Ahead of her, across the seafloor, four white lights appeared.
The divers were here, but Angie couldn’t pinpoint where exactly they were.
The sentinels made a dash for the lights. Spears flew from ahead of her and from her right side, spearing both sentinels.
More sentinels followed, all making for the bright white lights the divers waved around to distract them. The speargun group began firing, and Angie’s stomach dropped further and further toward her feet with each shot.
She kept moving, crawling across the rocks, looking for a maroon or white tail. Going into the palace area would be too dangerous.
Where was Kaden where she actually needed to talk to him?

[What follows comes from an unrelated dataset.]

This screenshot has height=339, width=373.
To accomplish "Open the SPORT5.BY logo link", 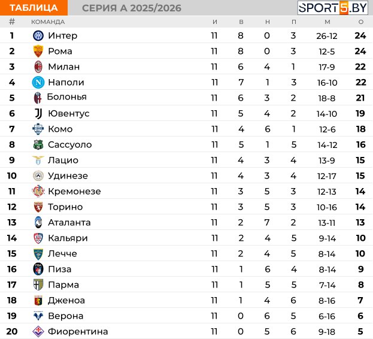I will pyautogui.click(x=334, y=8).
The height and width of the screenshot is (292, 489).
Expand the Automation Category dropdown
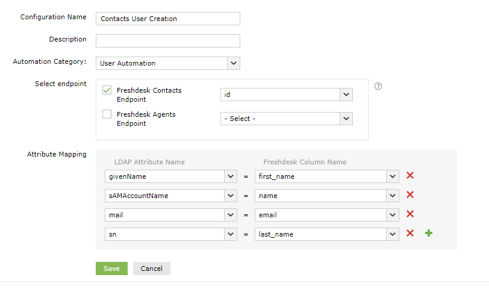234,63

Angie had made it to the next rock over, where, if she remembered correctly, the princes’ quarters were. She froze.
From the darkness, Mer-King Aqilus emerged, flanked by two sentinels. They moved toward the white lights in front of them.
No. Angie couldn’t let him go down. She had to distract him, get him to turn around and go back inside the palace.

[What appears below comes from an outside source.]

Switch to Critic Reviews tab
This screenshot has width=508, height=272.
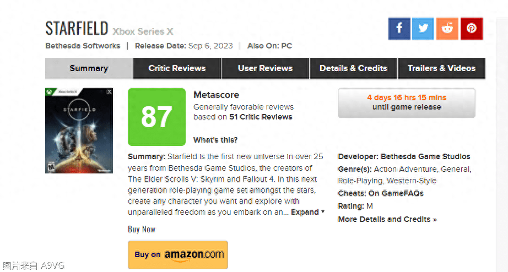tap(177, 68)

So she did the first thing she could think of.
Shut off her red flashlight and pulled out her white-light one, which she kept stored in her BCD.
Fumbling through her dive gloves to turn it to the brightest setting, she crawled sideways on the rock until she could get a closer view of his front side, and flashed the light directly into his eyes.
He turned and blinked, and she directed the light toward the palace.
To her relief, he followed it.
Her plan worked. She turned her flashlight off, stuffing it back into her vest pocket. Thank her ancestors.
Until two spears sailed through the water, moving in slow motion, in front of her eyes.
They struck Aqilus through his side and back. His hands flew to where the spearguns wedged into his skin for a split second, before falling limp.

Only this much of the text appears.